PROVIDED TEXT:
Sutter argues that Mahadevan's declaration does not demonstrate that the District explored all available avenues of payment prior to filing its motion. Section 970.6, however, contains no requirement that an agency provide affirmative evidence of such an exhaustive search. In any event, Mahadevan states that the District “explored options to satisfy the Judgment, including borrowing against other assets,” but was unable to come up with a solution.

Sutter claims that the District can raise revenue by taxing or issuing bonds, but it makes no attempt to demonstrate that these represent a realistic means for the District to make a lump sum payment of the judgment. Contrary to Sutter's claim, the District lacks the taxing power and must rely on the county board of supervisors to impose a levy. Further, such taxation is limited in amount and purpose (see Health & Saf. Code, §§ 32202, 32203), and Sutter makes no attempt to demonstrate that this power could be used to raise the necessary amount of cash required in time to pay the judgment in a lump sum, even assuming cooperation by the board. Nor is it clear that a bond issue could be used to pay the judgment, even assuming it could be issued in time. A health care district bond issue is limited in amount to “a maximum of 50 percent of the average of the district's gross revenues for the preceding three years” and may be issued only “to provide funds for the acquisition, construction, improvement, financing or refinancing of an enterprise, or the refunding of any bonds, notes, loans, or other indebtedness of the district.” (Health & Saf. Code, § 32316.) Again, Sutter makes no attempt to demonstrate that a bond issue is a realistic alternative for the District here.

RECORDED DATA:
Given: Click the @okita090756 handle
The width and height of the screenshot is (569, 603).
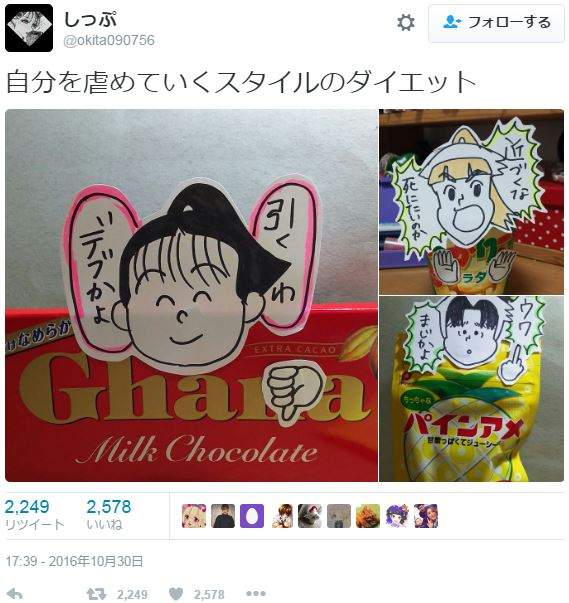Looking at the screenshot, I should tap(109, 40).
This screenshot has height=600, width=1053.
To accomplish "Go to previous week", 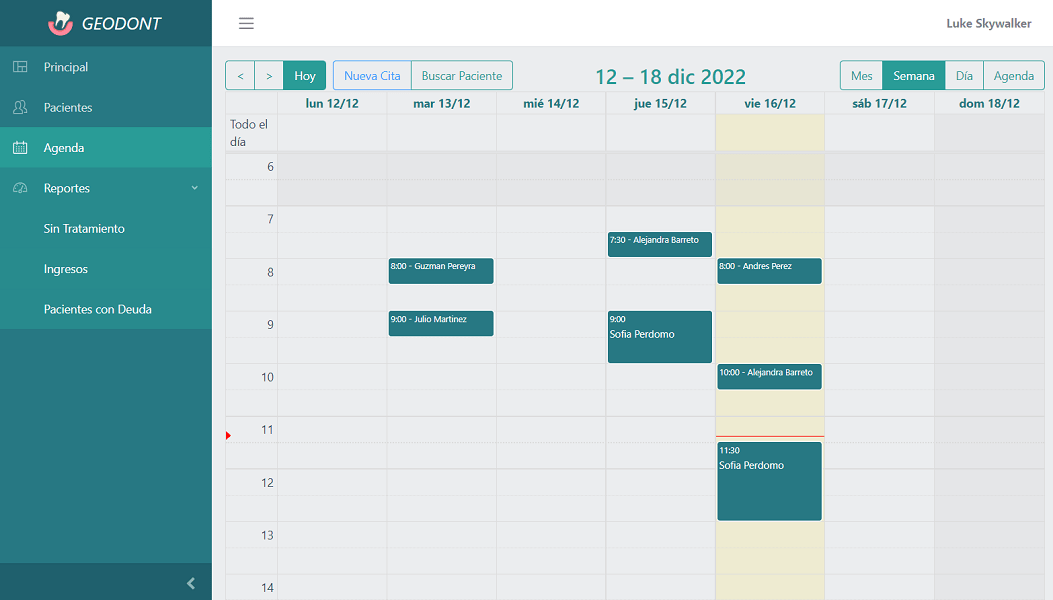I will tap(240, 76).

APPLY WHAT YOU READ:
a - Reproduce the passage on paying the District's judgment from "Sutter argues that" to "with a solution.".
b - Continue the passage on paying the District's judgment from where it stops.

TASK RESULTS:
a -
Sutter argues that Mahadevan's declaration does not demonstrate that the District explored all available avenues of payment prior to filing its motion. Section 970.6, however, contains no requirement that an agency provide affirmative evidence of such an exhaustive search. In any event, Mahadevan states that the District “explored options to satisfy the Judgment, including borrowing against other assets,” but was unable to come up with a solution.

b -
In other words, the sole realistic avenue available to the District to make a lump sum payment of the judgment that is supported by the evidence, sale of the offices, carries a substantial risk of undermining the District's operations, perhaps resulting in bankruptcy. Sutter hardly argues differently. Rather, it attempts to minimize the significance of a sale of the offices by characterizing them as “passive investments.” The characterization ignores the importance of the offices to the District's operations. First, income from the properties helps to fund the District, making its operations possible. Second, and more important, ownership of the properties is, in effect, the function of the District. The purpose of a local health care district is to “fulfill the function of protecting the public health and welfare by furnishing hospital services in areas where hospital facilities are for some reason inadequate.” (Talley v. Northern San Diego Hosp. Dist. (1953) 41 Cal.2d 33, 40, overruled on other grounds, Muskopf v. Corning Hospital Dist. (1961) 55 Cal.2d 211, 213.) Selling the offices would put the District out of business.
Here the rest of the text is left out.